■ **Aim of the exercise**
The full data must be written out exactly, with every line included.

[Stored dataset items]
- - - -
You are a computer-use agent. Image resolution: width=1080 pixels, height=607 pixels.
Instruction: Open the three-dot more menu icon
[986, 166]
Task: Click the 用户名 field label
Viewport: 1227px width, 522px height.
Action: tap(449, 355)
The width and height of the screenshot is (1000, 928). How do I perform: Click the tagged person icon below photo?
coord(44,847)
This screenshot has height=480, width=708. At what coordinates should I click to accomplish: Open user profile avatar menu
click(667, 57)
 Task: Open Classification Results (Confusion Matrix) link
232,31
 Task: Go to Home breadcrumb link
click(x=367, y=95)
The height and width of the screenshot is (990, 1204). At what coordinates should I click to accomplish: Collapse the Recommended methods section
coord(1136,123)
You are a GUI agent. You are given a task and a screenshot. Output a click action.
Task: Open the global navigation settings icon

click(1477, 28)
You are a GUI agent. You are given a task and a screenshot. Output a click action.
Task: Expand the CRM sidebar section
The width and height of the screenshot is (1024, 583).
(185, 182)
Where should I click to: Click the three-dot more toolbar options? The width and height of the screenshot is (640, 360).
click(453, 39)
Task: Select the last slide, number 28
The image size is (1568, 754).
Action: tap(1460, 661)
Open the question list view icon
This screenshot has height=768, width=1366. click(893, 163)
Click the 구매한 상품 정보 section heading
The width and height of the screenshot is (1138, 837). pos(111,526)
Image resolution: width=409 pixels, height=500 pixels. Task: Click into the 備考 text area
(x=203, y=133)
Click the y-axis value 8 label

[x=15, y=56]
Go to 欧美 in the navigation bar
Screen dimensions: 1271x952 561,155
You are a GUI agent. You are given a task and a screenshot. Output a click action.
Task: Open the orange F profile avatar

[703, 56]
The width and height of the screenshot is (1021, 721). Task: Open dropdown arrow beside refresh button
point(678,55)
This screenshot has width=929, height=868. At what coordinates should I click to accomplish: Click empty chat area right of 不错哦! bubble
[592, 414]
- - - -
■ **Output for this task**
You are a computer-use agent. Image resolution: width=1080 pixels, height=607 pixels.
Instruction: Open the three-dot more menu icon
[986, 166]
Task: Click the 用户名 field label
Viewport: 1227px width, 522px height.
Action: tap(449, 355)
The width and height of the screenshot is (1000, 928). How do I perform: Click the tagged person icon below photo?
coord(44,847)
This screenshot has height=480, width=708. At what coordinates should I click to accomplish: Open user profile avatar menu
click(667, 57)
 Task: Open Classification Results (Confusion Matrix) link
232,31
 Task: Go to Home breadcrumb link
click(x=367, y=95)
The height and width of the screenshot is (990, 1204). At what coordinates should I click to accomplish: Collapse the Recommended methods section
coord(1136,123)
You are a GUI agent. You are given a task and a screenshot. Output a click action.
Task: Open the global navigation settings icon

click(1477, 28)
You are a GUI agent. You are given a task and a screenshot. Output a click action.
Task: Expand the CRM sidebar section
The width and height of the screenshot is (1024, 583).
(185, 182)
Where should I click to: Click the three-dot more toolbar options? The width and height of the screenshot is (640, 360).
click(453, 39)
Task: Select the last slide, number 28
The image size is (1568, 754).
Action: tap(1460, 661)
Open the question list view icon
This screenshot has height=768, width=1366. click(893, 163)
Click the 구매한 상품 정보 section heading
The width and height of the screenshot is (1138, 837). pos(111,526)
Image resolution: width=409 pixels, height=500 pixels. Task: Click into the 備考 text area
(x=203, y=133)
Click the y-axis value 8 label

[x=15, y=56]
Go to 欧美 in the navigation bar
Screen dimensions: 1271x952 561,155
You are a GUI agent. You are given a task and a screenshot. Output a click action.
Task: Open the orange F profile avatar

[703, 56]
The width and height of the screenshot is (1021, 721). Task: Open dropdown arrow beside refresh button
point(678,55)
This screenshot has width=929, height=868. At what coordinates should I click to accomplish: Click empty chat area right of 不错哦! bubble
[592, 414]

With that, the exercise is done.